• **WORK REQUIRED**: Can you reproduce, word for word, the lines of the records from the one containing "Open the 20 янв post with 3,250 views" through the end, leaving the pictures out?

-- BEGIN PROVIDED DATA --

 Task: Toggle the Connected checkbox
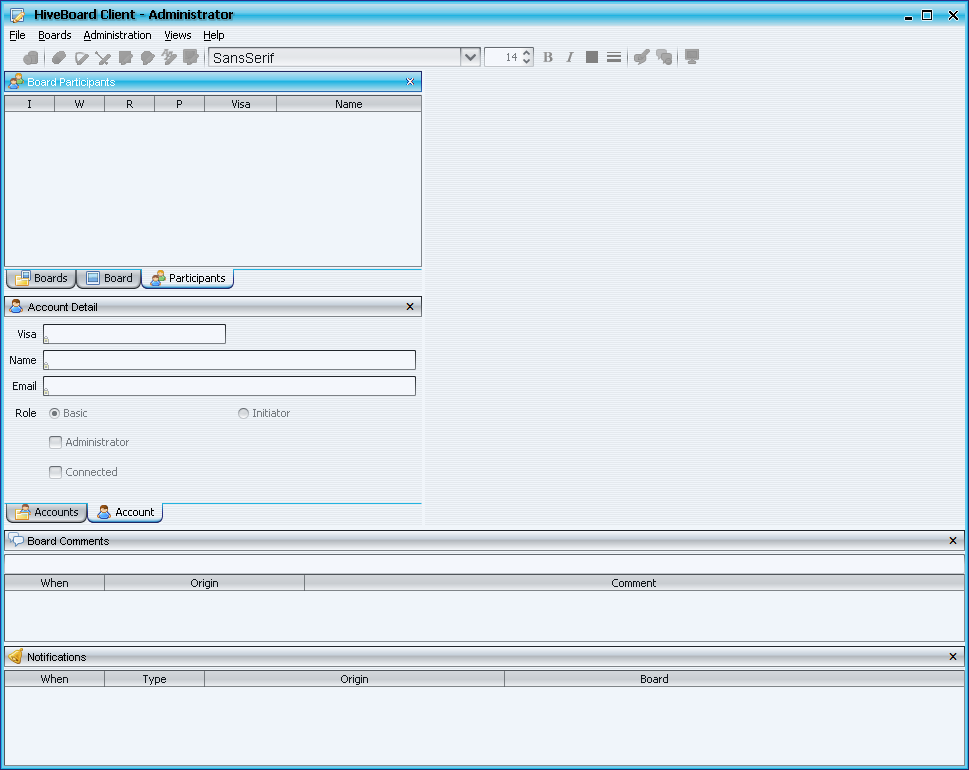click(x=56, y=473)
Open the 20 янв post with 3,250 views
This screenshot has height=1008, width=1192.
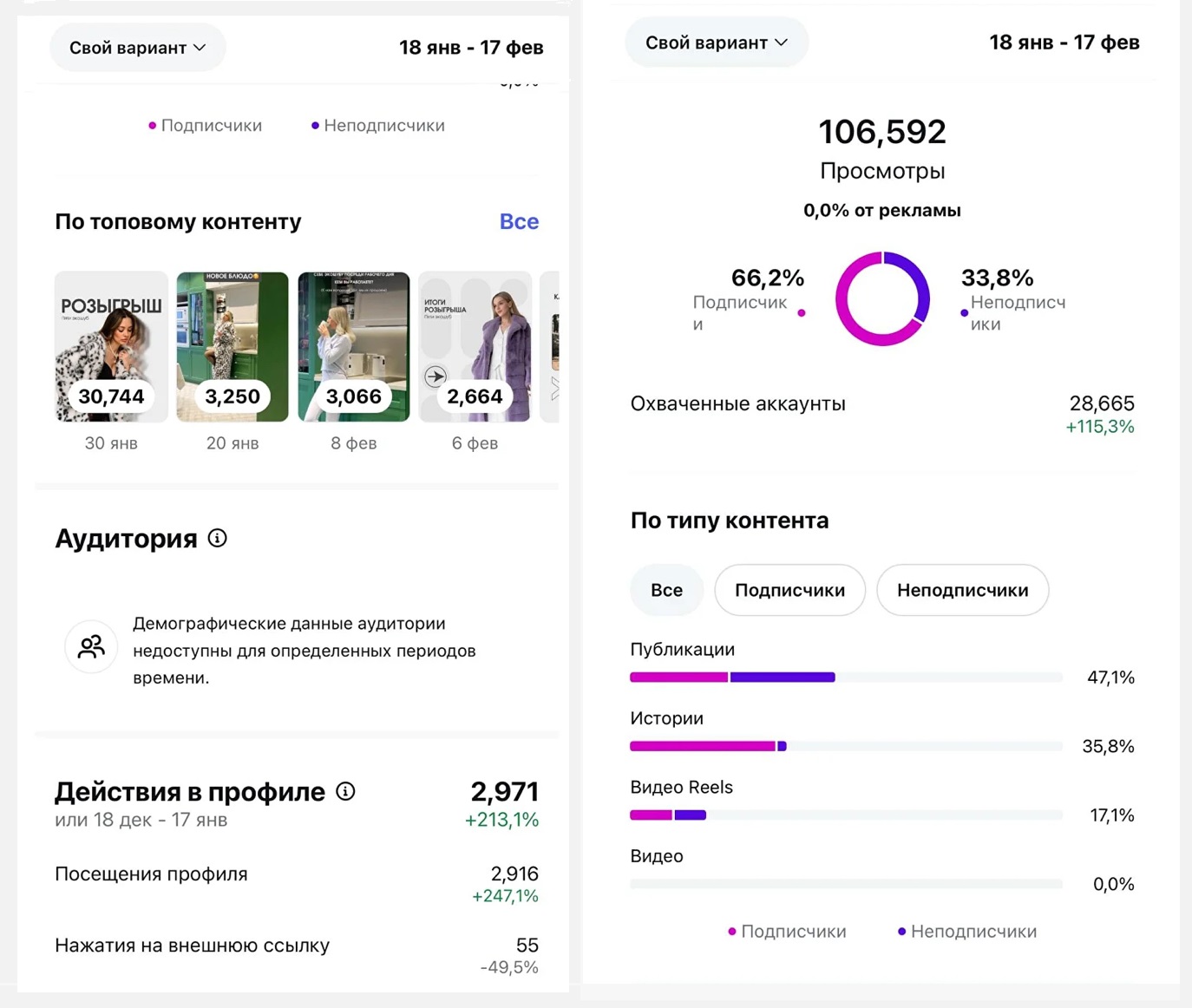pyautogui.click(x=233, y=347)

-- END PROVIDED DATA --

• **REPLY TO THE EXERCISE**:
Open the 20 янв post with 3,250 views
This screenshot has height=1008, width=1192.
pyautogui.click(x=233, y=347)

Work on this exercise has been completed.